[Raw records]
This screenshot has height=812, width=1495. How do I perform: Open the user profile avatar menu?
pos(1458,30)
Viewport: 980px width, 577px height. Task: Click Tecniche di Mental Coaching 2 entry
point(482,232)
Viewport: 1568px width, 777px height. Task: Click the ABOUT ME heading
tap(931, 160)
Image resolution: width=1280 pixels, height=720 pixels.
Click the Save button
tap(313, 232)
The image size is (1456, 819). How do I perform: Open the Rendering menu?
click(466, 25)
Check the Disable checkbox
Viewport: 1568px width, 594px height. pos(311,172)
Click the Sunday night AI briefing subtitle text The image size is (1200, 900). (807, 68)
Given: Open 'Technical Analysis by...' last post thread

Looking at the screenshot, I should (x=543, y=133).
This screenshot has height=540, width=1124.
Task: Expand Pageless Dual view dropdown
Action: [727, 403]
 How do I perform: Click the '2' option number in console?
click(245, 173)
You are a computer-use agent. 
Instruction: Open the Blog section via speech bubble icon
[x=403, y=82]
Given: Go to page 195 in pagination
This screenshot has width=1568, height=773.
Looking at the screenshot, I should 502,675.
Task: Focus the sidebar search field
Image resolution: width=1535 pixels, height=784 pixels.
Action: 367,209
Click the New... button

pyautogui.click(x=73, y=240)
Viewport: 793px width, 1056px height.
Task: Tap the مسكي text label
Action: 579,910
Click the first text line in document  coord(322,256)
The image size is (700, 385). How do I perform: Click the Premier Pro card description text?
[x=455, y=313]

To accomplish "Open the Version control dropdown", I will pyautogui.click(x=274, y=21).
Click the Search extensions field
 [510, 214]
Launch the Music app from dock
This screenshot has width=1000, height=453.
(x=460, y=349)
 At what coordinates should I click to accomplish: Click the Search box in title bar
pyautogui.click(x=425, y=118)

### Task details
Report how many lines of the items contain the string "pyautogui". Case counts. Give only the number.

### The completed task
3